The fact that it's dangerous is not relevant in terms of criteria for the inclusion of a usability feature such as this, otherwise what is "Allow Scripts Globally' there for? Not safety, but convenience (and testing, I guess, but I'm talking about why users normally use it).

I know this isn't commercial software, and maybe you're just doing it as a hobby and don't care much about meeting the needs of your users, and that's cool, I'm not entitled to anything but opinion (which you can ignore), but if you are making this for others, and not just for a small group of like-minded individuals, then I think listening to your users and trying to meet their needs should be a priority, logically. It's possible this feature doesn't have enough demand or isn't worth spending time on, but that's a different argument than the one you're making.

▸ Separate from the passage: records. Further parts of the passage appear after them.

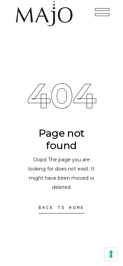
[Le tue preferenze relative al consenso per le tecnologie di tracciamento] (111, 254)
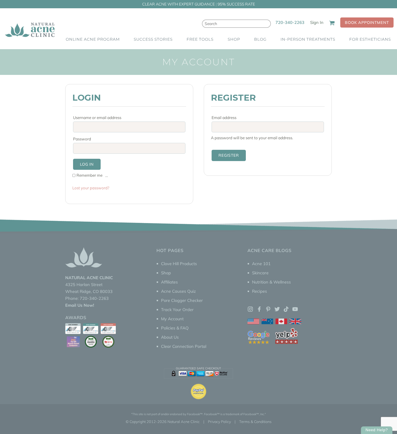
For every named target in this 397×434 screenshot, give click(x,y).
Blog (260, 39)
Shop (234, 39)
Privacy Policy (219, 421)
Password (83, 138)
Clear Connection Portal (183, 346)
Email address (225, 117)
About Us (170, 337)
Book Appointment (367, 22)
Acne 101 (261, 263)
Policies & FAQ (175, 328)
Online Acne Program (93, 39)
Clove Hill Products (179, 263)
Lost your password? (90, 187)
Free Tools (200, 39)
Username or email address (98, 117)
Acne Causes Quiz (178, 291)
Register (228, 155)
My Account (172, 318)
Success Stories (153, 39)
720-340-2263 (289, 22)
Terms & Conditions (255, 421)
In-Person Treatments (308, 39)
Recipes (259, 291)
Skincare (260, 272)
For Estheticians (370, 39)
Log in (87, 164)
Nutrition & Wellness (271, 282)
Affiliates (169, 282)
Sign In (316, 22)
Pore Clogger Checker (182, 300)
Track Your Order (177, 309)
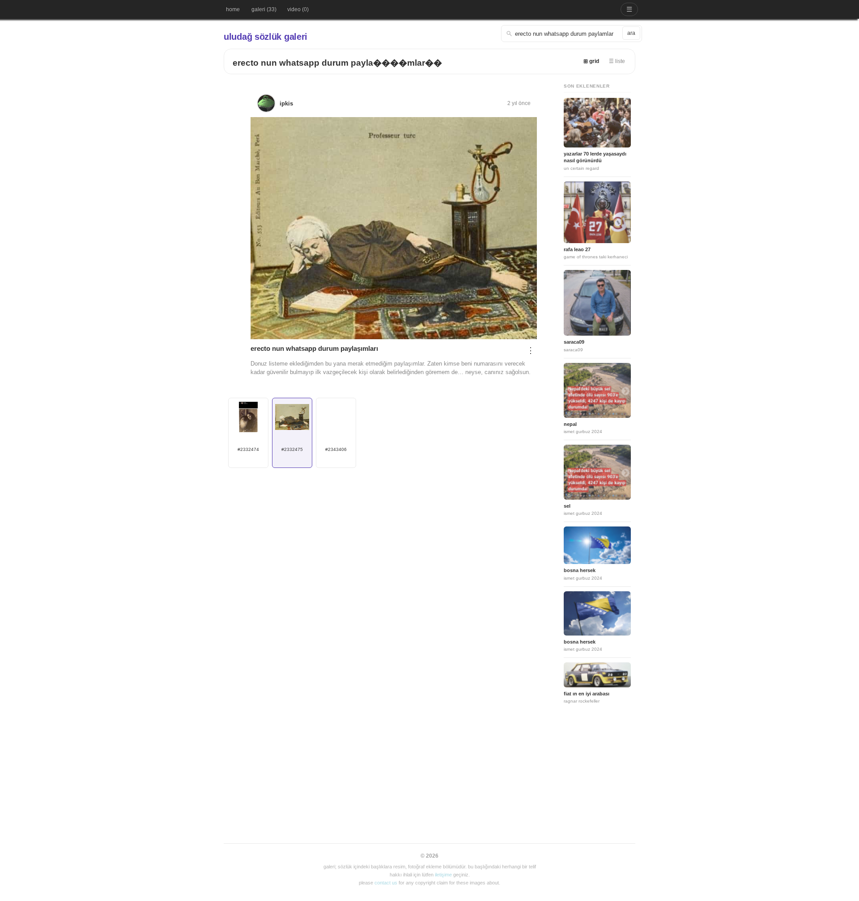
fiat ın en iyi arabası (586, 693)
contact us (385, 882)
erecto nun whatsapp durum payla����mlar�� (337, 62)
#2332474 (248, 449)
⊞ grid (591, 61)
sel (567, 506)
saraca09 (574, 342)
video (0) (298, 9)
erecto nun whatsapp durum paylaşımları (314, 348)
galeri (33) (263, 9)
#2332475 (292, 449)
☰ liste (617, 61)
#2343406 (336, 449)
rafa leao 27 (577, 249)
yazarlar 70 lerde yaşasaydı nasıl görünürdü (595, 157)
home (233, 9)
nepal (570, 424)
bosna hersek (579, 570)
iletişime (443, 874)
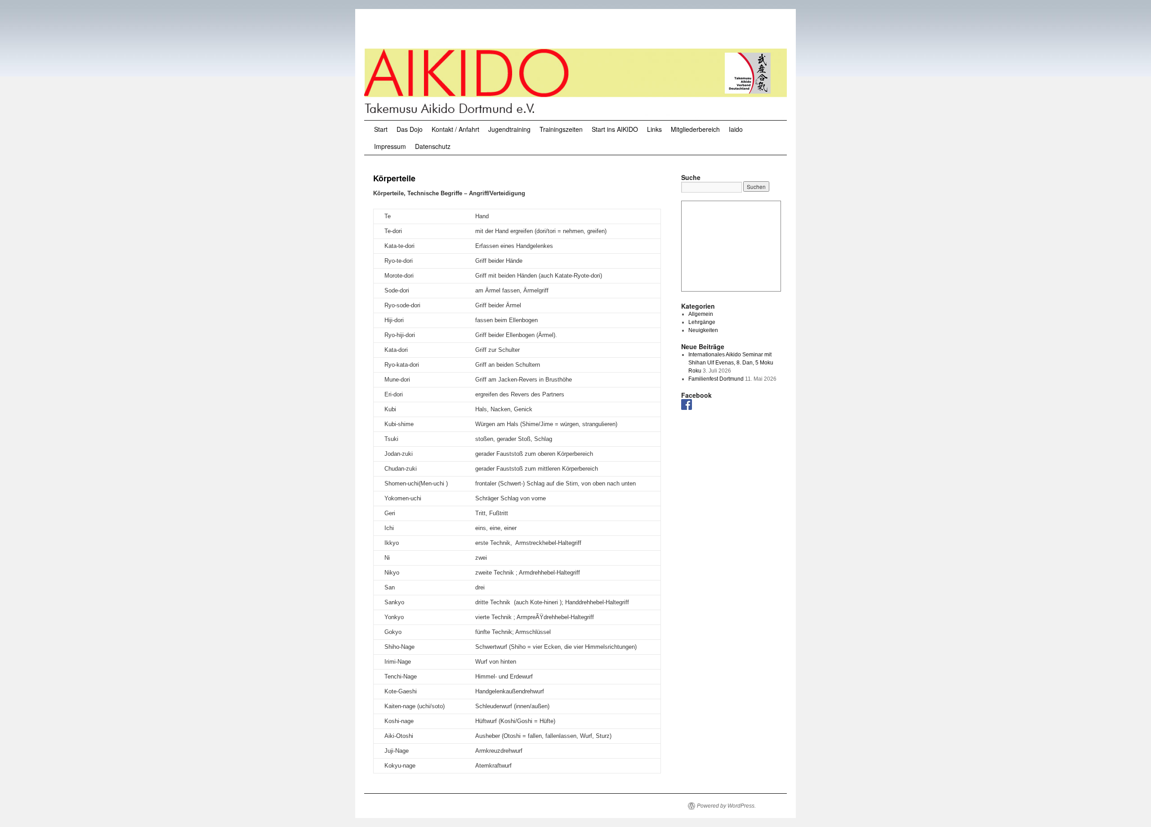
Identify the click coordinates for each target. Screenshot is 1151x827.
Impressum (390, 146)
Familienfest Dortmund (716, 379)
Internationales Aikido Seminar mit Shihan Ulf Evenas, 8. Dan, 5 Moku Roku (730, 362)
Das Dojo (410, 129)
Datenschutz (433, 146)
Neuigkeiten (703, 330)
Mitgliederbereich (695, 129)
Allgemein (700, 314)
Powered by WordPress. (726, 806)
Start (381, 129)
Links (654, 129)
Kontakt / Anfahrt (455, 129)
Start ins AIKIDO (615, 129)
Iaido (736, 129)
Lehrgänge (701, 322)
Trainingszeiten (561, 129)
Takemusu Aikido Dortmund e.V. (467, 30)
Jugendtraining (509, 129)
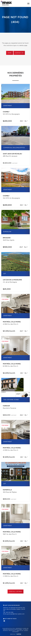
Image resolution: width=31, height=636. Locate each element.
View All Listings (15, 591)
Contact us (19, 53)
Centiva (18, 634)
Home (10, 53)
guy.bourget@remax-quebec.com (15, 614)
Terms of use (19, 630)
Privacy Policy (12, 630)
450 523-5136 (9, 612)
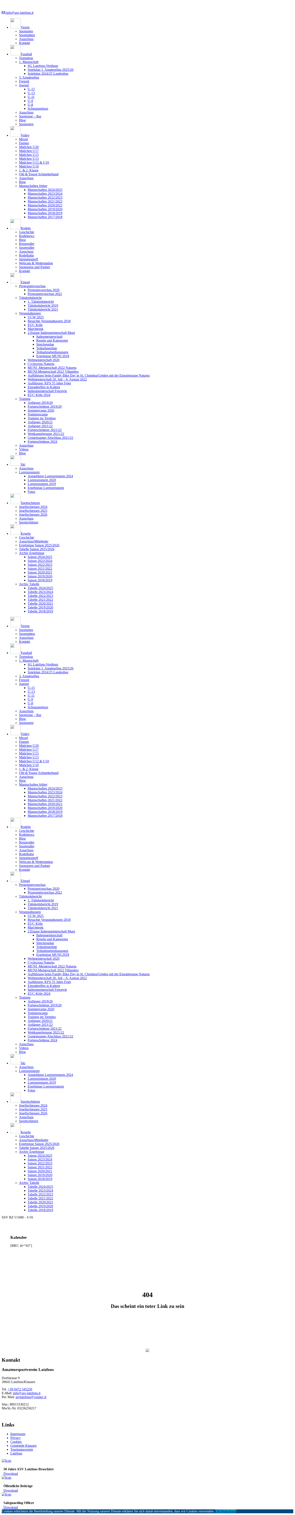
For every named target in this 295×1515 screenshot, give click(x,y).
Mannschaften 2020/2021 (45, 205)
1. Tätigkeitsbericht (41, 301)
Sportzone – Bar (30, 116)
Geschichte (26, 232)
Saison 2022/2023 (40, 564)
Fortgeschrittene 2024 (42, 441)
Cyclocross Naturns (41, 364)
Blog (22, 120)
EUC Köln (35, 325)
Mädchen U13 (29, 158)
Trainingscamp (38, 414)
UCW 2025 (36, 317)
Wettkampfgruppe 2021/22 (46, 434)
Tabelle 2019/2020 (40, 607)
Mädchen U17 (29, 151)
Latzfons (16, 1453)
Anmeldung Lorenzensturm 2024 (50, 476)
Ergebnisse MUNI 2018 (52, 356)
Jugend (24, 85)
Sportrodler (26, 247)
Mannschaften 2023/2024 (45, 193)
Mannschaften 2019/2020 (45, 209)
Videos (24, 449)
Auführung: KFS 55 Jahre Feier (49, 383)
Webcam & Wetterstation (36, 263)
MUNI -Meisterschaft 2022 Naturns (52, 368)
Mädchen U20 (29, 147)
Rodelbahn (26, 255)
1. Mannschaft (28, 62)
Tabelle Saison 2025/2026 (36, 549)
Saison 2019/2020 (40, 576)
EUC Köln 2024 (39, 395)
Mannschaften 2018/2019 (45, 213)
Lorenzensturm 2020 (42, 480)
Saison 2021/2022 (40, 568)
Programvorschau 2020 (43, 290)
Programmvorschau (32, 286)
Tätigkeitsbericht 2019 (43, 305)
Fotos (31, 491)
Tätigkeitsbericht (30, 298)
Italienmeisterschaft (49, 336)
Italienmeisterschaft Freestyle (47, 391)
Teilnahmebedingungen (52, 352)
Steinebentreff (28, 259)
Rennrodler (26, 244)
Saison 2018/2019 (40, 580)
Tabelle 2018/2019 (40, 611)
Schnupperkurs (38, 108)
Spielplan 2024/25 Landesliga (48, 73)
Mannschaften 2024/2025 (45, 190)
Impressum (17, 1434)
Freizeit (24, 81)
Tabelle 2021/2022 (40, 599)
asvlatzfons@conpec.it (31, 1397)
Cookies (16, 1442)
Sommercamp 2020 (41, 410)
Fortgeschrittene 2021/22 (45, 430)
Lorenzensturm (29, 472)
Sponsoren (26, 124)
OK (217, 1511)
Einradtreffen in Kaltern (44, 387)
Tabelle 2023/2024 (40, 592)
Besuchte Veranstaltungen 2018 (49, 321)
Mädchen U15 (29, 155)
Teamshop (26, 58)
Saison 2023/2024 (40, 561)
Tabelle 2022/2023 (40, 596)
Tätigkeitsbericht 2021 (43, 309)
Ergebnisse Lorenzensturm (46, 488)
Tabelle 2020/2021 (40, 603)
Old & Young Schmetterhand (39, 174)
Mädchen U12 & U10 (34, 162)
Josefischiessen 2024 (33, 507)
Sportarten (26, 31)
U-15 (31, 89)
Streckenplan (45, 344)
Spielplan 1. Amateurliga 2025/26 (50, 69)
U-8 (30, 104)
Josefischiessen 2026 (33, 514)
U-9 (30, 101)
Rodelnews (26, 236)
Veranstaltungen (30, 313)
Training (24, 399)
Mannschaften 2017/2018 (45, 217)
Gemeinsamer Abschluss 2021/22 (50, 437)
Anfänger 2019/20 (40, 403)
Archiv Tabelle (29, 584)
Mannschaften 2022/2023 (45, 197)
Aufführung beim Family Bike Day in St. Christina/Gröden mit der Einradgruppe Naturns (89, 375)
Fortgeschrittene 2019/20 (45, 406)
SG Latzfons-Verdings (43, 66)
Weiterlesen (228, 1511)
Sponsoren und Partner (34, 267)
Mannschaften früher (33, 186)
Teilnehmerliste (46, 348)
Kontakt (24, 43)
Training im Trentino (42, 418)
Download (10, 1473)
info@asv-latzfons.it (19, 12)
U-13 (31, 93)
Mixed (23, 139)
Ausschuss (26, 39)
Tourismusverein (21, 1449)
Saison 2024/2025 (40, 557)
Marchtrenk (35, 329)
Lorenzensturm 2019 (42, 484)
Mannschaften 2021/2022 (45, 201)
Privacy (15, 1438)
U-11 (31, 97)
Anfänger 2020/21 (40, 422)
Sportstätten (27, 35)
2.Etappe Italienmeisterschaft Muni (51, 333)
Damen (24, 143)
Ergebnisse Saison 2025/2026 (39, 545)
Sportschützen (28, 522)
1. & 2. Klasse (28, 170)
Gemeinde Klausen (23, 1445)
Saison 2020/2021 (40, 572)
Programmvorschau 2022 (45, 294)
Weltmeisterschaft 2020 (43, 360)
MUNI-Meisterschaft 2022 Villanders (53, 371)
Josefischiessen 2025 (33, 510)
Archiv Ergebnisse (31, 553)
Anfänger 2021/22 (40, 426)
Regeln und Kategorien (52, 340)
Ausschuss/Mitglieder (33, 541)
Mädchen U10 (29, 166)
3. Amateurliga (29, 77)
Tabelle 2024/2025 (40, 588)
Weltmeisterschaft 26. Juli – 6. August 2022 (57, 379)
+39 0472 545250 (20, 1389)
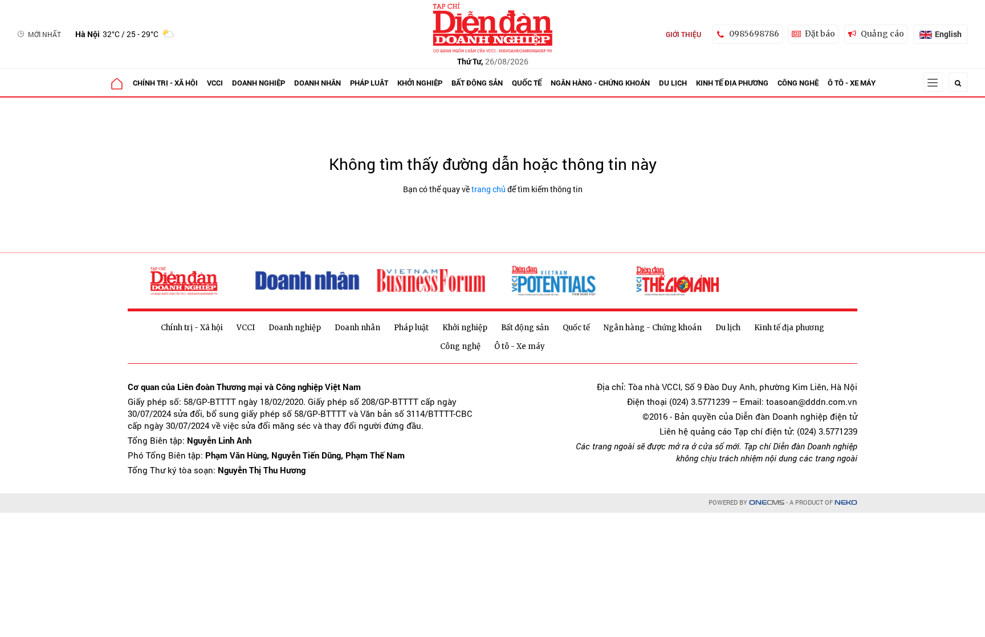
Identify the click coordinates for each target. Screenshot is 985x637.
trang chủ (488, 189)
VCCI (215, 83)
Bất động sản (477, 83)
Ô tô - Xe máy (852, 83)
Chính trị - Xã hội (165, 83)
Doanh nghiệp (258, 83)
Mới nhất (44, 34)
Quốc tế (527, 83)
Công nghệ (798, 83)
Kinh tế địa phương (732, 83)
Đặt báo (820, 34)
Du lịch (673, 83)
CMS (766, 502)
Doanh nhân (317, 83)
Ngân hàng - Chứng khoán (600, 83)
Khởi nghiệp (419, 83)
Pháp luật (369, 83)
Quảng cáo (882, 34)
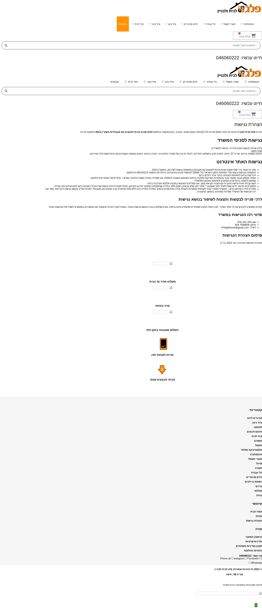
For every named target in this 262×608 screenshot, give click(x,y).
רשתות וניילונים (253, 481)
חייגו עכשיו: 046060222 (239, 57)
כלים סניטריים (191, 24)
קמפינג (258, 441)
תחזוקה (258, 427)
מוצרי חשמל (229, 24)
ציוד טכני (156, 24)
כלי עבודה (210, 24)
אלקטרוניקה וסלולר (251, 450)
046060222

My own personal use case has nothing to do with ad blocking or allowing (I use ABP anyway). Assuming use cases doesn't seem like a good software design practice either. Or maybe I'm wrong, I'm not a programmer. My personal case is about site functionality. As we all know, turning off javascript breaks tons of sites (that's kinda the point), and usually, temporarily allowing the top-level site is enough, but sometimes there's a chain of third party scripts and the desired functionality is multiple levels deep. Yes, it's terrible site design and not NoScript's fault. Who cares. Things like NoScript exist because of all the bad stuff out there. This is a feature request, not a bug report. You don't need to get defensive and your point of view, even if completely valid, doesn't make my NoScript experience any better. However, adding this one little extra option to the menu would.

Globally allow is not the same. That is a permanent switch that you must flip back off when you leave the site and it affects all tabs/windows in the meantime.